Search and rescue investigation concludes public hearing phase


The ground search and rescue investigation could have national ramifications, expert Richard Smith said. (Bay of Islands Volunteer Search and Rescue)

The final week of the Newfoundland and Labrador Ground Search and Rescue Inquiry’s public hearings detailed a system hampered by slow bureaucracy and a lack of resources, despite the efforts of highly trained volunteers.

The investigation heard from experts in ground search and rescue, sea search and rescue, aviation and mental health, who made recommendations for the final report of the investigation, which is due on November 30.

Experts were almost unanimous in suggesting that the provincial government provide more funding for search and rescue operations.

“We hope the commission sees an opportunity to get government support, hopefully a little better,” said Harry Blackmore, president of the Newfoundland and Labrador Search and Rescue Association. .

Blackmore submitted a bid asking the province to increase funding for ground search and rescue operations from $ 91,000 per year to $ 2 million for two years, and to $ 1 million per year thereafter.

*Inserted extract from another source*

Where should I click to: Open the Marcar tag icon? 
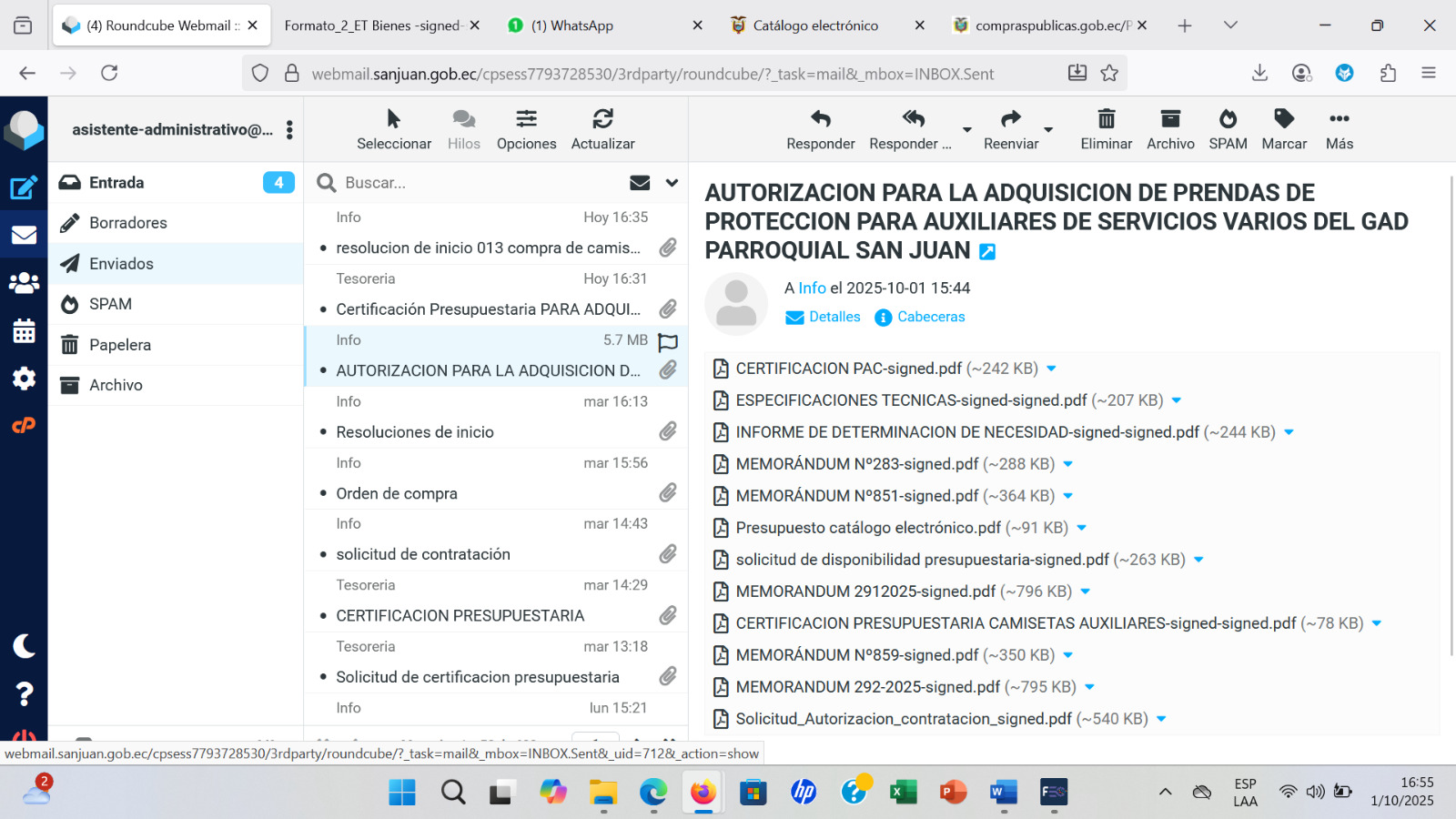coord(1283,119)
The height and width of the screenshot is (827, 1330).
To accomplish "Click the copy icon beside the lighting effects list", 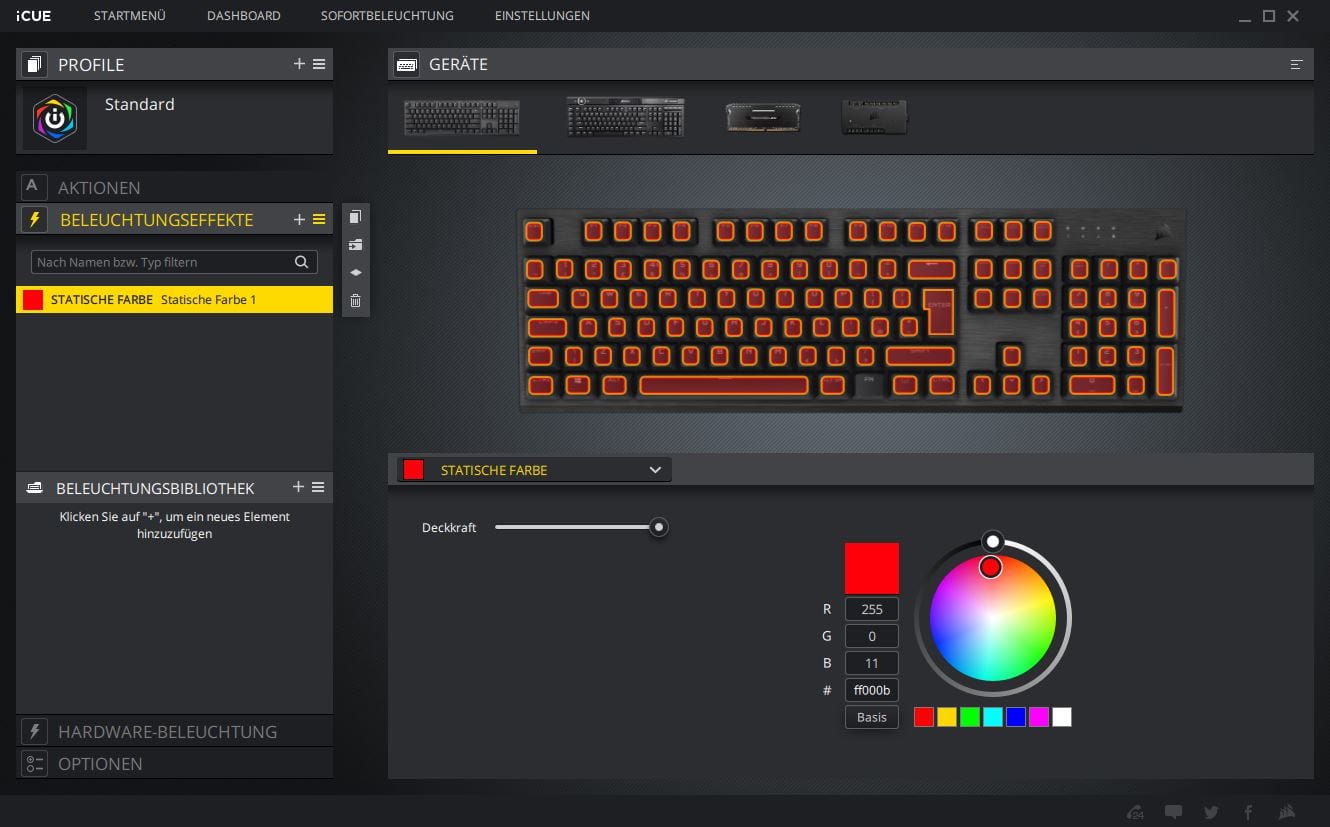I will coord(355,217).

“It is an essential service. Search and rescue is an emergency,” he said.

“Exhausted” volunteers

Currently, the province’s 25 volunteer search and rescue teams are forced to fundraise to maintain necessary equipment, maintain infrastructure and cover other costs. Blackmore said the association often loses volunteers who are exhausted from fundraising.

Alberta ground search and rescue expert Richard Smith reiterated Blackmore’s concerns and said lack of funding is a problem for ground search and rescue organizations nationwide, and that the public inquiry has the potential to change that.

“This hearing and this investigation have national ramifications,” he said.

Garry Dalrymple, Bay of Islands search and rescue coordinator, said the need to raise funds can also deter young people from joining if they are already busy with their studies or work.

“It’s detrimental to our retention, the burden placed on members of having to fundraise all the time,” he said.

The investigation was sparked by the death in 2012 of Burton Winters, who got lost while snowmobiling on the ice floes outside of Makkovik. RCMP said after his snowmobile got stuck, Burton walked 19 kilometers before succumbing to the freezing conditions.

Burton Winters was last seen in the coastal Labrador community of Makkovik at 1:30 pm on January 29, 2012. His body was found on February 1. (Submitted by the Winters family)

Paulette Rice, Winters’ mother, said she would trust the province’s search and rescue volunteers for her life, but need more funding to do their jobs.

“I don’t think such an essential program should go to the effort of just getting the money to try and help other people,” she said at the end of the hearings on Friday. “They need more support and I hope they get it.”

Communication and collaboration

A theme throughout the public hearings, which began in Makkovik in early September, was the need to improve communications and collaboration between the various agencies, departments and agencies involved in search and rescue.

In Canada, maritime and aeronautical search and rescue is managed by the federal government through Joint Rescue Coordination Centers, while ground search and rescue is the responsibility of each province and territory. However, Joint Rescue Coordination Centers are responsible for ground search and rescue operations when resources are available.

In the case of Burton Winters, the JRCC in Halifax had resources available, but did not send a helicopter to help with the search for two days after his disappearance. Instead, the RCMP and ground search and rescue volunteers used private helicopters and an airplane.

Lt.-Col. James Marshall defended the decision not to send a helicopter, in line with Department of National Defense policy, but also apologized to the family, saying more could have been done sooner.

On Wednesday, Merv Wiseman, former search and rescue coordinator at the Maritime Rescue Sub-Center in St. John’s and a member of the Concerned Citizens for Search and Rescue, called the division between maritime search and rescue and terrestrial.

He asked for a memorandum of understanding that would allow ground search and rescue teams to mobilize JRCC resources during an emergency such as the search for Burton Winters.

In September, the ground search and rescue investigation held a week-long hearing in Makkovik into the search for Burton Winters. Left to Right: Commission Counsel Geoff Budden, Winter’s Grandmother Edna Winters, Aunt Joan Winters of Winters, Winters’ Mother Paulette Rice, Family Lawyer Tom Williams, Stepmother by Winters Natalie Jacque and Commissioner James Igloliorte. (Heidi Atter / CBC)

Edna Winters, Burton’s grandmother, pleaded for better cooperation and communication between parties involved in search and rescue, and called for more resources for northern Labrador.

“Everyone is playing in the same sandbox, but working in different corners; working with different policies and guidelines, working for the same goal, but not really communicating with each other,” she said.

“I would like to recommend that these parties all come together and work together, communicate together, for the best result, so that people do not have the same result that we had to face.”

The public hearing phase of the inquiry is now complete, but the commission will continue to hold consultations, including sessions in Hopedale, Cartwright and Nain.

The draft recommendations are expected to be published on November 2.